Court Opinion

ID: 9798881
Source: CourtListenerOpinion
Date Created: 2023-08-31 05:32:11.147053+00
Date Added: 2024-06-11T09:11:42.498761
License: Public Domain

RICE, District Judge,
with whom TALLMAN, Circuit Judge, joins, concurring.
I agree that remand is required under United States v. Wolf Child, 699 F.3d 1082 (2012), as a result of the district court’s failure to provide an on-the-record justification for the travel restriction in Special Condition 10. According to Wolf Child, this was “plain procedural error” that triggers an automatic remand for resentenc-ing. See id. at 1095-96.
*585I write separately to express my view that automatic remand in this circumstance is improper. When a defendant fails to object to an alleged error in the district court, we review only for plain error. United States v. Tapia, 665 F.3d 1059, 1061 (9th Cir.2011).

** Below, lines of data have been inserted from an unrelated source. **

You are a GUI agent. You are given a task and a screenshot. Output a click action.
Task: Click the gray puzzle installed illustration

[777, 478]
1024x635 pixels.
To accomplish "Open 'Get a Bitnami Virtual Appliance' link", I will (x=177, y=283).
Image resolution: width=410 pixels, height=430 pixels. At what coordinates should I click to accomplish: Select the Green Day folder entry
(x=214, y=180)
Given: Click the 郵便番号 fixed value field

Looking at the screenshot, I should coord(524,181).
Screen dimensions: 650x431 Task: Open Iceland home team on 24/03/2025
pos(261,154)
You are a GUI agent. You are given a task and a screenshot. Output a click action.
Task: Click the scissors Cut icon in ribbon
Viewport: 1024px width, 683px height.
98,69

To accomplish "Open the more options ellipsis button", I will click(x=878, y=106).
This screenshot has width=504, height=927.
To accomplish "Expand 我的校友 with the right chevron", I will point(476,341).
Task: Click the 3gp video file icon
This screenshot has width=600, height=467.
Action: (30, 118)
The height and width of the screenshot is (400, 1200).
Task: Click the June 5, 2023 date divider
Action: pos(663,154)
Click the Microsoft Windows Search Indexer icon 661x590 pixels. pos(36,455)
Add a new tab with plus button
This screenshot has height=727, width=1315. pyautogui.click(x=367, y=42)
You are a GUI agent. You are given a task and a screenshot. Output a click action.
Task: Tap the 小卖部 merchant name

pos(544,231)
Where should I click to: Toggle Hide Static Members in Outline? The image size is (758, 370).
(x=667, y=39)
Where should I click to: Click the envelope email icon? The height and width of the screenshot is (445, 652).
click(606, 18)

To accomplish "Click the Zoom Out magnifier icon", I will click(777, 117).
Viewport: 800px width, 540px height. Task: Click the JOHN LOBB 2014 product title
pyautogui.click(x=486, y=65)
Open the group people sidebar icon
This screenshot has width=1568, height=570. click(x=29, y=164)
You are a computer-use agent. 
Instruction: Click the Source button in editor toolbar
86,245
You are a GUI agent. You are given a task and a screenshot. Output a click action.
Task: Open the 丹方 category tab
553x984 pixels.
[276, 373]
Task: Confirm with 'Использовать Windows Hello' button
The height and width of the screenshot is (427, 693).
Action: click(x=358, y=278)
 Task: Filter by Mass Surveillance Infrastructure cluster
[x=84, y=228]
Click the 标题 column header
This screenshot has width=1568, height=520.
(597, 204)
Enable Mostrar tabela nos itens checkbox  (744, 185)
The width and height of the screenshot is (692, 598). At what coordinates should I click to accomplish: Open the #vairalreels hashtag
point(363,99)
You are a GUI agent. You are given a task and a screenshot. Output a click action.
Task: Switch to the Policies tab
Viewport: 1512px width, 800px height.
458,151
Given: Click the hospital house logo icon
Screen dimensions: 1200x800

Plain error is “(1) error, (2) that is plain, and (8) that affects substantial rights.” United States v. Cotton, 535 U.S. 625, 631, 122 S.Ct. 1781, 152 L.Ed.2d 860 (2002) (internal quotation marks omitted). “If all three conditions are met, [we] may then exercise [our] discretion to notice a forfeited error, but only if (4) the error seriously affects the fairness, integrity, or public reputation of judicial proceedings.” Id. (emphasis added).
Our authority to review for plain error is derived from Federal Rule of Criminal Procedure 52(b), which vests us with discretion to reverse a final judgment based upon an otherwise forfeited error. United States v. Olano, 507 U.S. 725, 731-32, 113 S.Ct. 1770, 123 L.Ed.2d 508 (1993). As the Supreme Court explained in Olano, we may only exercise our discretion under Rule 52(b) when a forfeited error “seriously affects the fairness, integrity or public reputation of judicial proceedings.” Id. at 732, 113 S.Ct. 1770. Whether an error has seriously affected the fairness, integrity or public reputation of judicial proceedings necessarily turns on the facts and circumstances of each case. Puckett v. United States, 556 U.S. 129, 142, 129 S.Ct. 1423, 173 L.Ed.2d 266 (2009) (emphasizing that the fourth prong of the plain error analysis must be “applied on a case-specific and fact-intensive basis”). We are therefore forbidden from adopting a “per se approach” to plain error review, id., as doing so would render our discretion to correct a forfeited error illusory, Olano, 507 U.S. at 737, 113 S.Ct. 1770.
I believe that automatic remand upon a finding of “plain procedural error” constitutes an improper per se approach to plain error review. When a defendant has not objected to a supervised release condition, even one that “implicate[s] a particularly significant liberty interest,” see Wolf Child, 699 F.3d at 1096, we must perform a “case-specific and fact-intensive” review to determine whether the fairness, integrity or public reputation of the proceedings has been seriously affected, Puckett, 556 U.S. at 142, 129 S.Ct. 1423. Remanding as a matter of course simply because the district judge did not provide an on-the-record justification for imposing the condition is an abrogation of the discretion vested in us by Rule 52(b). Olano, 507 U.S. at 737, 113 S.Ct. 1770.
Finally, I note that defendants in Be-gay’s position have a statutory remedy available to them under 18 U.S.C. § 3583(e)(2). The existence of this remedy cuts sharply against a finding of plain error. After all, if a defendant remains free to pursue a modification of an allegedly illegal condition in the district court under § 3583(e)(2), how can we possibly conclude that the fairness, integrity or public reputation of the proceedings has been seriously affected? If the error is truly “plain,” the district court will likely correct it — or, at the very least, supply the missing on-the-record justification for imposing the challenged condition.
I would encourage the full court to revisit Wolf Child’s automatic-reversal approach in a future case.